Armed with this new skill, perhaps you can solve this person's problem:

Somebody recommended that I add the DS_SHELLEXT style to my property sheet dialog template to fix a sizing problem, but when I try that, I get an error that tells me that DS_SHELLEXT is not defined. Is there a file I have to include?

Comments (61)
  1. S says:

    error C8000: ‘User’ : unable to write code

  2. FlorianW says:

    If people won’t have the habit to delegate responsibility, there were no market for horoscopes.

  3. Rick C says:

    Was this a trick question?  There’s no DS_SHELLEXT.

  4. Rick C says:

    Ooh, and look at that, I’m guilty of doing the same thing. :)

  5. Rick C says:

    And I guess the fuller answer can be gleaned from here: http://blogs.msdn.com/oldnewthing/archive/2005/02/08/369090.aspx, which is to say that the user most likely wanted DS_SHELLFONT, viz, "Ah, but now there is a new flag, DS_SHELLFONT. Starting in Windows 2000, if you specify the DS_SHELLFONT dialog style for your DIALOGEX dialog template, then the dialog dimensions are taken relative to the font you specified in your template (which is probably what you wanted) rather than relative to the property sheet frame font. If you leave off the flag (as older programs will), then the property sheet measurement code remains bug-for-bug compatible with previous versions."

  6. Frogger says:

    If MSDN wasn’t so pathetic with their index nowadays, finding identifiers like this would be simpler.

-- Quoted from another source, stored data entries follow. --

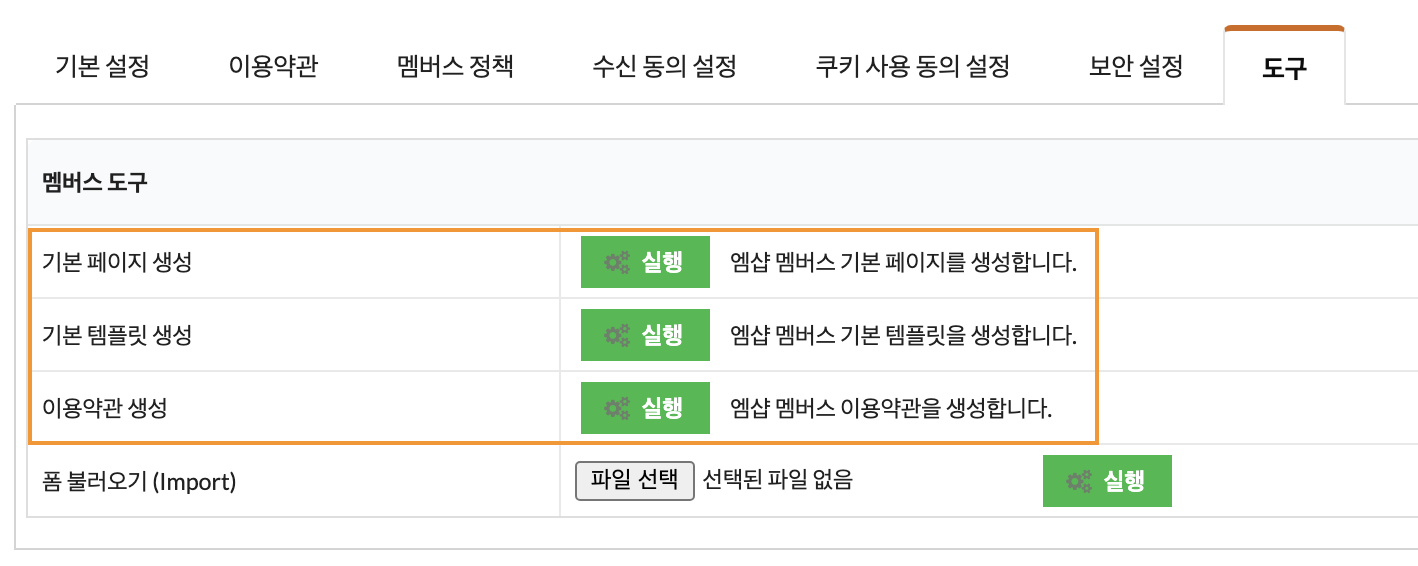The image size is (1418, 566).
Task: Execute the 기본 템플릿 생성 실행 button
Action: [645, 335]
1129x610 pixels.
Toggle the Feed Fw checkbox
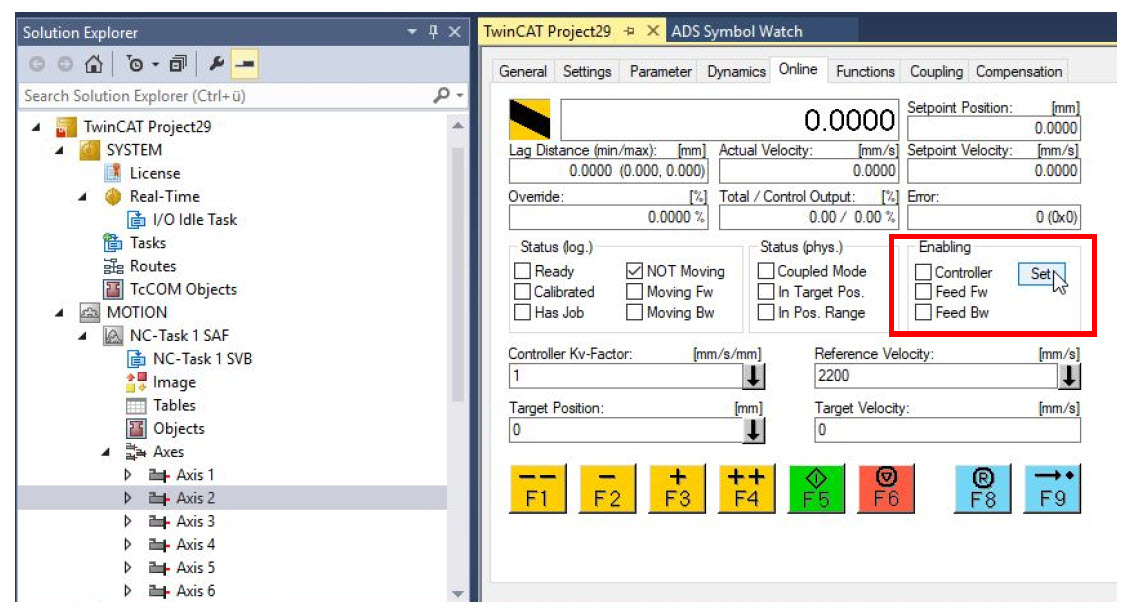tap(924, 292)
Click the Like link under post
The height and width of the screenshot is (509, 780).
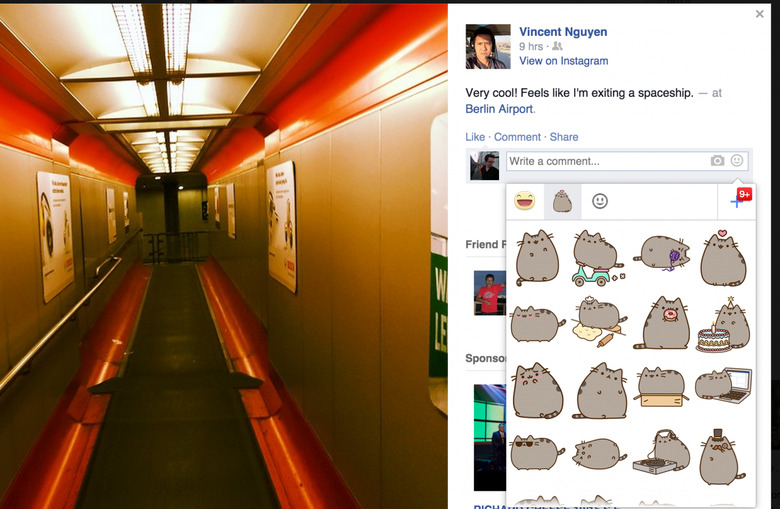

    MSDN prior to 2001 was MUCH better.

    Seems that if you don’t write in Managed Code these days, you’re on your own.

  7. Adam says:

    Agreed, but don’t you sound grumpy today?

  8. Jules says:

    "If MSDN wasn’t so pathetic with their index nowadays, finding identifiers like this would be simpler."

    There’s a reason the SDK doesn’t ship with only preparsed headers.  If you don’t have ‘grep’, find a copy now.  Seriously: grepping headers is substantially faster than looking at documentation to find the name of a constant you can’t quite remember…

    From the question: "Is there a file I have to include?"

    Almost invariably.  To find out "grep [constant] [path to SDK]/include/*.h".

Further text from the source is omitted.